I can remember one time even having to pull over on the side of the road, a mountainous windy road that was probably not all that safe for me to pull over on in hindsight. But I had to pull over because the nausea was so bad. I’ve never been pregnant, but I can imagine I was experiencing a lot of that kind of morning sickness. I felt like I was going to throw up even though I hadn’t eaten that day. The dry-heaving was making my eyes water. So while my stomach is lurching back and forth, my head is telling me that this is why I’m a bad reporter. This is why I shouldn’t have ever tried to do this job. This is why today is going to end in disaster.
I found out a few months later that this intense nausea was not just from nerves, but also from gallstones. Once I had my gallbladder removed, the intensity of the nausea de-escalated tremendously, but my nerves were still there.
Getting through those nerves is something I battle every single day. Whether I’m about to do an interview or I’m about to go live on the morning show, my anxiety is at the forefront of my brain telling me all the things that could go wrong.
So while everyone else sees the confident, bubbly, personable and energetic part of myself that I put on the surface, I want you to know the effort that it took to get there. Because I don’t want anyone to be deceived by what they see on TV or social media. Both of those worlds are designed to look polished and put together, but underneath it all I’m just a struggling human being too.
I hate my weight. I get acne. I fight with my husband. I get lazy when I’m stressed and stressed when I’m lazy. I’m judgmental. I hold myself and others to impossibly high standards. I also have depression and anxiety. I get nervous meeting new people. I worry about whether or not people like me. I fear not living up to my potential and my potential not living up to my dreams.
I’m also stubborn. And I don’t like being told no, whether it’s from a person or from my anxiety. Very few things get me motivated as much as someone telling me I can’t do something.
Which is how I’ve gotten to the mental head space I’m in today.
I fight to overcome my demons. I refuse to let the nerves get the better of me. Even on that day on the side of the road when I thought I couldn’t go on, I put my car in drive, made it to my interview and produced my story for the day. Then I did it the next day and the next day. And I’ve been doing it every day for over two years.
════════════════
• ASSIGNMENT
Write the next part of the essay about working as a reporter through anxiety and nausea, starting right after its last sentence. None of the material that comes next is needed.

(Stored items)
════════════════
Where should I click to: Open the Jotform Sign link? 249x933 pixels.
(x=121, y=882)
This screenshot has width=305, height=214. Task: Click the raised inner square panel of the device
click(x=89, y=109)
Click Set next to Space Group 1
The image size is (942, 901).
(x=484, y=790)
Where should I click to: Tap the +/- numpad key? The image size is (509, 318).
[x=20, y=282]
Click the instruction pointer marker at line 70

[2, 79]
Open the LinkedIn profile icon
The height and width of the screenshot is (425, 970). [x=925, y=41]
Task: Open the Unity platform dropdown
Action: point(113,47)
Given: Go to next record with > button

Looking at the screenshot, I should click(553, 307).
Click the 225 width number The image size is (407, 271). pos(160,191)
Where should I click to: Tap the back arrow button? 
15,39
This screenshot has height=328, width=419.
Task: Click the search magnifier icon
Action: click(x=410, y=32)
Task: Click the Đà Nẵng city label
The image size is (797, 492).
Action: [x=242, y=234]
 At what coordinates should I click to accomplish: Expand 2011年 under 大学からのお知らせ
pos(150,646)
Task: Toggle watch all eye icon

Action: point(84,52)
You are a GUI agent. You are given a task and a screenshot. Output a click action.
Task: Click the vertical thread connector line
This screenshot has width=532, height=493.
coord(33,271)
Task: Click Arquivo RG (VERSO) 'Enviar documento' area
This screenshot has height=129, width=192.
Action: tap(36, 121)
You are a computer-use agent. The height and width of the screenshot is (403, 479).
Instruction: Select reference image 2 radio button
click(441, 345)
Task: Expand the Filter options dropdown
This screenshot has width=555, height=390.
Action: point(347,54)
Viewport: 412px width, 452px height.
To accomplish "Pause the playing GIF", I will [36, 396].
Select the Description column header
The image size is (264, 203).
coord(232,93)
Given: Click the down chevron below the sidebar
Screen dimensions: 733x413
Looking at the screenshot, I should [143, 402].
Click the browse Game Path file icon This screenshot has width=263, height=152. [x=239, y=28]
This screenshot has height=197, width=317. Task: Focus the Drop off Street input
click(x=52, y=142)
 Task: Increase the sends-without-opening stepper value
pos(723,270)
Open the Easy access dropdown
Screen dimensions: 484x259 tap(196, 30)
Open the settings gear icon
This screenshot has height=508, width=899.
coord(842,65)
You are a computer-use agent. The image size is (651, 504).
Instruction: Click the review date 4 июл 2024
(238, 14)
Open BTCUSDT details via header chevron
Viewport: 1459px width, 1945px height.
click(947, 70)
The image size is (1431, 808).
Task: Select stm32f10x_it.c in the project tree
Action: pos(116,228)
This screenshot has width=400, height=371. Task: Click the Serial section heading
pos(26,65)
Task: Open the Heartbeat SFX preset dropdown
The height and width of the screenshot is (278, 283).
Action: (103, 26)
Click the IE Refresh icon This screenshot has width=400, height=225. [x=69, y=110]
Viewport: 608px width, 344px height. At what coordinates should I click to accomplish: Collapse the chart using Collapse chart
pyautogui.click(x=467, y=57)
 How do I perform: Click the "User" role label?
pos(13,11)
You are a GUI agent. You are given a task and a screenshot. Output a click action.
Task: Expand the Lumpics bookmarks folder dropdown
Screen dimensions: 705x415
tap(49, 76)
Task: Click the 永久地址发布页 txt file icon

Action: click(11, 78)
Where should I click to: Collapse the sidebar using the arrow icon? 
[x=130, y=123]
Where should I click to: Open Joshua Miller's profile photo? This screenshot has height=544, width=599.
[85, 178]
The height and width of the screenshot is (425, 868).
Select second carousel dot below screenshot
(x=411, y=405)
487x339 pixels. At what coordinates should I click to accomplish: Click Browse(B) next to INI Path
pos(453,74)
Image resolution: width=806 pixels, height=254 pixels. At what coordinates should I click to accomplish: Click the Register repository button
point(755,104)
════════════════
• ANSWER TO THE EXERCISE
I’ll never have it all figured out and I don’t want to pretend I do. But I know that if I keep showing up, good things will continue to happen. They’ve already happened for me and I know they’ll happen for you too.
Whatever it is that’s going on backstage in your life is one small fraction of who you are. It doesn’t have to be the part of the show you keep hidden away because you don’t want anyone to see. You can invite people backstage to help you run through the performance better. You can stand in wings and be anxious for your entrance without letting it become total stage fright. You can take back control of the show, change the script, flip the stage and stand in the spotlight as your 100% complex and authentic self.
Choose your cast wisely. Let them take some of that pressure off of yourself. For I believe we've been drawn together to create a life we love.
Meeting new people is hard! So here are some practical things I do to ease that transition from stranger to friend.
Never underestimate the power of a warm smile, firm handshake and sincere greeting. It’s often the most important part of the interview because that first impression will dictate everything else that follows.
Don’t forget that most people are nervous about meeting you too. Take the focus off of yourself and ask, “How can I make this person feel more comfortable around me?”
Always remember their names. I don’t know when we began to treat “not being good at remembering names” as acceptable or funny. It is the most basic thing you can remember about someone so do what it takes to remember that name. A first step is to say the name back to them. “Nice to meet you, Jerry. I’m Katey.” Or find something to compliment them on the name. “Quin is such a unique, fun name. Is there a story behind it?”